◆ **TEKS DOKUMEN**:
········
B. Jalan Menuju Uhud
Surat Ali ‘Imron
ayat ke-121-179, berbicara khusus mengenai perang Uhud. Ada beberapa taujih Robbani
yang akan kita bicarakan di sini, masih seputar pasca-kemenangan sebagai
persiapan untuk menghadapi pertempuran yang lebih besar. Bahwa, sekali lagi,
dalam proses mensyukuri kemenangan itu, ada banyak hal yang harus kita lakukan
sebagai tarbiyah, tadrib, dan i’dad.
1. Pembinaan Ruhiyah
Dan bersegeralah kamu kepada ampunan dari Tuhanmu dan
kepada surga yang luasnya seluas langit dan bumi yang disediakan untuk orang-orang
yang bertakwa. (Qs. Ali ‘Imron [3]: 133)
Pada waktu-waktu
inilah, tadhhiyah tetap diasah dengan
shodaqoh di waktu lapang dan sempit, juga pengendalian hawa nafsu dengan
menahan marah dan memaafkan (Qs. Ali ‘Imron [3]: 134). Kepekaan untuk bertaubat,
beristighfar, merasakan kehadiran dan pengawasan Alloh juga menjadi amalan yang
harus senantiasa dihidupkan (Qs. Ali Imron [3]: 135).
········
◆ **KUTIPAN ITEM**:
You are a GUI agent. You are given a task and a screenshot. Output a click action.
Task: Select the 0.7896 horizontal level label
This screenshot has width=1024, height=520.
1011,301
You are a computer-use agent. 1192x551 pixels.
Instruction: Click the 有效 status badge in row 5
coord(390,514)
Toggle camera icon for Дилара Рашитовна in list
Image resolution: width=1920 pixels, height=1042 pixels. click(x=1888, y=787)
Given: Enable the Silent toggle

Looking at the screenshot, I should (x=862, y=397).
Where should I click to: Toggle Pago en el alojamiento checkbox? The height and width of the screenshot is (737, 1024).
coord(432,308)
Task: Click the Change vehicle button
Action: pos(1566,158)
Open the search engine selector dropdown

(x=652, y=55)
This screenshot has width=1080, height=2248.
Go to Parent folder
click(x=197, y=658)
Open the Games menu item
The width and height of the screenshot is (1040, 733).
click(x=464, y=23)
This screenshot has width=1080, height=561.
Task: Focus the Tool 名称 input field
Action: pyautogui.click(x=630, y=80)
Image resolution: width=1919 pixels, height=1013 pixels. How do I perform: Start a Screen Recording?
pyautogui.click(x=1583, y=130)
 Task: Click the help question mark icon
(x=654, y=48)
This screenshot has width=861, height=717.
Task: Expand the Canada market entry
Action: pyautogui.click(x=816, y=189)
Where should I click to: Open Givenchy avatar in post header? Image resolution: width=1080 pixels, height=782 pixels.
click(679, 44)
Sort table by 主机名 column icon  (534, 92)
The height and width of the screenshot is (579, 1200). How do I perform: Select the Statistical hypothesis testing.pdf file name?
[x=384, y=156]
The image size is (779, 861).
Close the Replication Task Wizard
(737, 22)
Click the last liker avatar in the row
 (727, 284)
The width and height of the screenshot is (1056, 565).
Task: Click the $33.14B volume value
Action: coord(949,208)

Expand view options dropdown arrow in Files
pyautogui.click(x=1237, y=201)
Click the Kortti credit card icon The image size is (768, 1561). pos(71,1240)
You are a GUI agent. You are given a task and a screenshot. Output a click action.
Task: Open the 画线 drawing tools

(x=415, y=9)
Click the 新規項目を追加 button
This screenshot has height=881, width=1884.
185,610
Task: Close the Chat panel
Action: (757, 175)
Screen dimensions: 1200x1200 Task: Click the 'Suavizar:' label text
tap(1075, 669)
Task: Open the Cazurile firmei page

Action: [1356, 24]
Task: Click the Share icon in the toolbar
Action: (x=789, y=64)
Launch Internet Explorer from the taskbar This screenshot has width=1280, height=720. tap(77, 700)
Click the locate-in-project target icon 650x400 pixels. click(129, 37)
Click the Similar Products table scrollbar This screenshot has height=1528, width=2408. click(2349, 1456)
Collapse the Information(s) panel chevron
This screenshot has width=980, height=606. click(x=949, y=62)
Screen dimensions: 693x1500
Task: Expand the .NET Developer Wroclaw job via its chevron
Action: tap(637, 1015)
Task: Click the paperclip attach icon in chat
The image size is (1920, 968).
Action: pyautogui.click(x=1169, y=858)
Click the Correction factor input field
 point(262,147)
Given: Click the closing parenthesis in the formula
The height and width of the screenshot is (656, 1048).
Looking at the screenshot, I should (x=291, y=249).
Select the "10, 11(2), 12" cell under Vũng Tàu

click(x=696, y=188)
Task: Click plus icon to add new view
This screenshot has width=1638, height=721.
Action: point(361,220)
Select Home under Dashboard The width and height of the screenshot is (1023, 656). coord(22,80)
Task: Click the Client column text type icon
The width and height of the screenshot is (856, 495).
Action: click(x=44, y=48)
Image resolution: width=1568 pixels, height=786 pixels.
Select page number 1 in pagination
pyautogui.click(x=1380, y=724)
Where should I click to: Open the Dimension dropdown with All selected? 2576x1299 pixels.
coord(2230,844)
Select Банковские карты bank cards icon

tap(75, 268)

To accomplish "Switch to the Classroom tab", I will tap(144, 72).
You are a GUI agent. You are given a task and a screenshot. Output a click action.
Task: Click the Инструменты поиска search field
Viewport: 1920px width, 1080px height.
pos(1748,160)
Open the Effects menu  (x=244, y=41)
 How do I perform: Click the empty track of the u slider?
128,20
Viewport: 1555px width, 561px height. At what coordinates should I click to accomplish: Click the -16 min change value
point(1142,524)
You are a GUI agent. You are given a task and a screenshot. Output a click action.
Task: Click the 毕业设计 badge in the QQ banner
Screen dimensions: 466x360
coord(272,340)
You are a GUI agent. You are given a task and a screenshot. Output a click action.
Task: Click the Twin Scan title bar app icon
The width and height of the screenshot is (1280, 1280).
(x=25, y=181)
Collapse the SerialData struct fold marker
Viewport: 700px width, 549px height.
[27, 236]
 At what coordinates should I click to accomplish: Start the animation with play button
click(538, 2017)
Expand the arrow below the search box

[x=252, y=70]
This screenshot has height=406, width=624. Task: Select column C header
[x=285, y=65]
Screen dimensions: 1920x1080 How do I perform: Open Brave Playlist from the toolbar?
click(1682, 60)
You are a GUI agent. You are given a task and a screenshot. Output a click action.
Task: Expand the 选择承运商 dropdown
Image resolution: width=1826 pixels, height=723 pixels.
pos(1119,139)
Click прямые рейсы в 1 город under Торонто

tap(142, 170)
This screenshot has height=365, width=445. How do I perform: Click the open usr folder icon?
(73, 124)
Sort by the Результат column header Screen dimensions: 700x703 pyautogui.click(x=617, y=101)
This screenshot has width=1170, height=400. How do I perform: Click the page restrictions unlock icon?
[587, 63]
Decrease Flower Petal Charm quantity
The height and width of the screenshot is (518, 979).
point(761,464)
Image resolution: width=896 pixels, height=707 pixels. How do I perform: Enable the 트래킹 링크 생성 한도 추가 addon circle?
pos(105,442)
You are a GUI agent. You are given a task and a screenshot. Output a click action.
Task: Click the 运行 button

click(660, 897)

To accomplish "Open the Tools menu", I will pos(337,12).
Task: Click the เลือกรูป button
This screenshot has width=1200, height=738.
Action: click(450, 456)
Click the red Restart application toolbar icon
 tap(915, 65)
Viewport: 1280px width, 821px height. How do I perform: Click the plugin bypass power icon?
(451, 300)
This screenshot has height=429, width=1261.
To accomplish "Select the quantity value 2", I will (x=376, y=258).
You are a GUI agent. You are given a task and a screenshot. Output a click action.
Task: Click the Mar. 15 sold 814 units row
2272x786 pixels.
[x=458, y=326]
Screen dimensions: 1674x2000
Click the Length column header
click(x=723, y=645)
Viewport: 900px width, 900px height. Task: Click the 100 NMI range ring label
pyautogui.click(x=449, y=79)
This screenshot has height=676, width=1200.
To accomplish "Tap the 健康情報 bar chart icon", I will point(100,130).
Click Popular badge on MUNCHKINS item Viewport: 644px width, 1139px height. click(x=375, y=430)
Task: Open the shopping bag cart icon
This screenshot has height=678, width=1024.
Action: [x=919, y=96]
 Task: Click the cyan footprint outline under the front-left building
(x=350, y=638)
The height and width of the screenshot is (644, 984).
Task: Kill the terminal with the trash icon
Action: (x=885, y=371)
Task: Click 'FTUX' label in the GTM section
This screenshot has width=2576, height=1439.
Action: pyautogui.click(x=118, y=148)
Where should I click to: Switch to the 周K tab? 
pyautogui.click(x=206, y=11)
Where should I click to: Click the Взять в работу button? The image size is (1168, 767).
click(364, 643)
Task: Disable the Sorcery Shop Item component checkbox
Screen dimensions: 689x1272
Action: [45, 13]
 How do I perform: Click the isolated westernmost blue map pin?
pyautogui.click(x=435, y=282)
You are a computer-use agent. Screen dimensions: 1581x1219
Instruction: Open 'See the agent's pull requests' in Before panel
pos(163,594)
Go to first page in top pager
········
◆ **DAFTAR TUGAS**:
(a) Jawablah pertanyaan berikut berdasarkan teks tentang jalan menuju Uhud.
(i) Ayat berapa saja dari Surat Ali ‘Imron yang berbicara khusus mengenai perang Uhud?
(ii) Dengan apa tadhhiyah tetap diasah?
(iii) Dengan cara apa pengendalian hawa nafsu dilakukan?
(b) Salinlah dengan tepat bagian teks tentang jalan menuju Uhud yang diawali kata-kata berisi "Pada waktu-waktu" dan diakhiri dengan "Imron [3]: 135).".
Item-item ini adalah bahan tersendiri yang terpisah dari teks tentang jalan menuju Uhud.

◆ **HASIL TUGAS**:
(a)
(i) Ayat ke-121-179.
(ii) Dengan shodaqoh di waktu lapang dan sempit.
(iii) Dengan menahan marah dan memaafkan.

(b)
Pada waktu-waktu
inilah, tadhhiyah tetap diasah dengan
shodaqoh di waktu lapang dan sempit, juga pengendalian hawa nafsu dengan
menahan marah dan memaafkan (Qs. Ali ‘Imron [3]: 134). Kepekaan untuk bertaubat,
beristighfar, merasakan kehadiran dan pengawasan Alloh juga menjadi amalan yang
harus senantiasa dihidupkan (Qs. Ali Imron [3]: 135).